On March 22, 2017, the Supreme Court of the United States decided Endrew v. Douglas County School Dist. RE-1.[1] Endrew marks a strong victory for advocates of disability rights under the Individuals with Disabilities Education Act (“IDEA”).[2]

The IDEA offers states federal funds to assist disabled children’s education in exchange for those states’ pledge to comply with the IDEA’s statutory scheme.[3] As a consequence, a state that accepts such funds must provide a “free appropriate public education” (“FAPE”) to disabled children.[4] Under the IDEA, a FAPE includes both “special education”[5] and “related services.”[6] Moreover, any “[s]tate covered by the IDEA must provide a disabled child with such special education and related services ‘in conformity with the child’s individualized education program,’ or IEP.”[7] An IEP is a plan created by a group consisting of a child’s teachers, school officials, and parents who provide a set of procedures for that child.[8] These procedures are the means “by which special education and related services are ‘tailored to the unique needs’ of [the] child.”[9] Finally, an IEP must describe the special education and related services that will be rendered “so that the child may ‘may advance appropriately toward attaining the annual goals’ and, when possible, ‘be involved in and make progress in the general education curriculum.’”[10]
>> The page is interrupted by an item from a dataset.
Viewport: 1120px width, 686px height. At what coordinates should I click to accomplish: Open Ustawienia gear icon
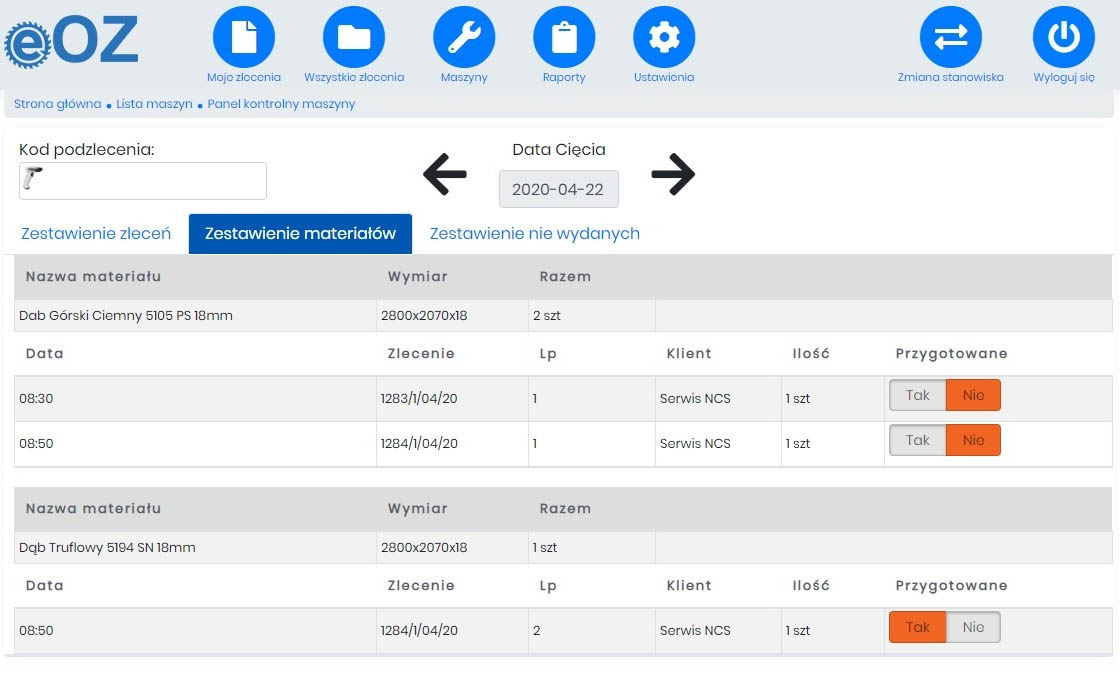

The Supreme Court has previously addressed the FAPE requirement in Rowley.[11] There, the school district offered a first-grader with a hearing impairment an IEP that would provide a special tutor and speech therapist.[12] The parents, however, disagreed with the IEP reasoning that the school district should go further and provide a sign-language interpreter as well.[13] The school denied these additions to the IEP, and the parents filed suit because refusal to furnish an interpreter denied the child a FAPE.[14] The Court, in reversing the Second Circuit’s decision, held that the IDEA requires a “substantively adequate program of education.”[15] More so, a child required an IEP that was “reasonably calculated to enable the child to achieve passing marks and advance from grade to grade.”[16] In making this ruling, however, the Court did not expressly establish a test for determining the adequacy of a qualifying child’s educational benefits.[17]

The Supreme Court finally answered this question this year in Endrew. Endrew was a child diagnosed with autism.[18] Every year he was drafted an IEP, but, in his fourth grade year, his parents were worried that he was “stalling” and failing to “make meaningful progress.”[19] As a result, his parents rejected his fifth grade IEP because they feared it would garner limited results.[20] After a litany of failed exchanges between his parents and the school district, Endrew was transferred to a private school specializing in education for children with autism.[21] After about two years, his parents sought reimbursement for tuition from the school district.[22] To be awarded this relief, Endrew’s parents had to show that the school district did not provide Endrew a valid FAPE.[23]

After being denied reimbursement by the administrative judge and the federal district judge, Endrew’s parents appealed to the Tenth Circuit. There, the court found that Endrew was not entitled to relief under the IDEA because an “IEP is adequate as long as it is calculated to confer an educational benefit that is merely more than de minimis.”[24] In other words, the school district just had to prove that their IEP would provide some progress.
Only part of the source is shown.